Much that passes for marketing advice – get in tune with your customers’ likes and dislikes, address their un-met needs, build your brand equity – sounds overly esoteric and open-ended to an overworked small business owner or busy operations exec. Good advice, perhaps, but not very actionable.
Most companies, large and small, can quickly make their business more relevant and appealing to potential customers by addressing 3 areas:
1. Take an outsider’s look at the ways your customers can connect with you. Make sure you’re not discouraging customers before they even walk through your electronic or bricks-and-mortar door. Does your signage and website make it clear what your business offers, where to find you, when you’re open or closed? Are your phone and e-communications systems easy to use? How well do you respond to incoming calls and messages?
Remember – Every point of contact is an opportunity to impress – or to piss off – a potential customer. If an eager buyer can’t get in touch with you, more than likely, she’ll place her business with your competitor.
2. Are your sales and marketing efforts targeting the people whose decisions make or break your success? Who is most likely to enjoy the benefits of what you’re offering – whose problems can you solve – and who controls the checkbook from which you’ll be paid? Purchasing agents rarely identify the need for a new product or service, and IT directors rarely detect the business problem that begs a new software solution.
Figure out who suffers most acutely from the problem that your offering is designed to address, and enlist their support in convincing the decision makers of the value of your solution.
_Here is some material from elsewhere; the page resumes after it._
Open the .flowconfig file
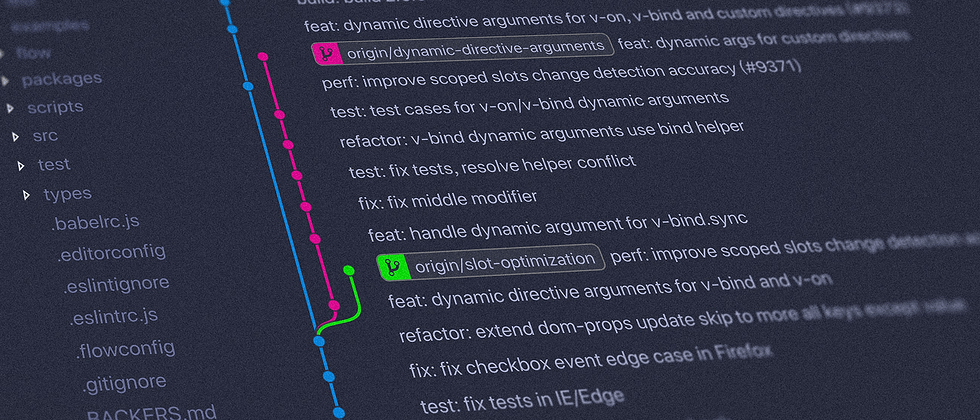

3. Learn the terminology and jargon that customers use when they talk about products and services like yours. Then, make sure that your sales presentations, your advertising, and your website focus on the issues that are especially important to the decision makers, in language that is most likely to resonate with them. Your customer’s warehouse manager wants to know how your new software will solve his inventory control problem, not how seamlessly it integrates with ERP systems.
Learn to speak your customers’ language instead of expecting them to adapt to yours.
How to do it? First, talk with the people who know your customers best – your sales people and, perhaps even more important, your customer service representatives and technical service experts.
Then, if you have any doubts about what you’re hearing, or how to make use of it, call a competent, objective consultant like Marketing Intelligence & Strategy Assoc
Very good article. Thank you.
Bob,
Very good points, and very true – so many companies fail to act on these three steps, and a lot of valuable information is lost as a result. Good blog topic – I look forward to reading more!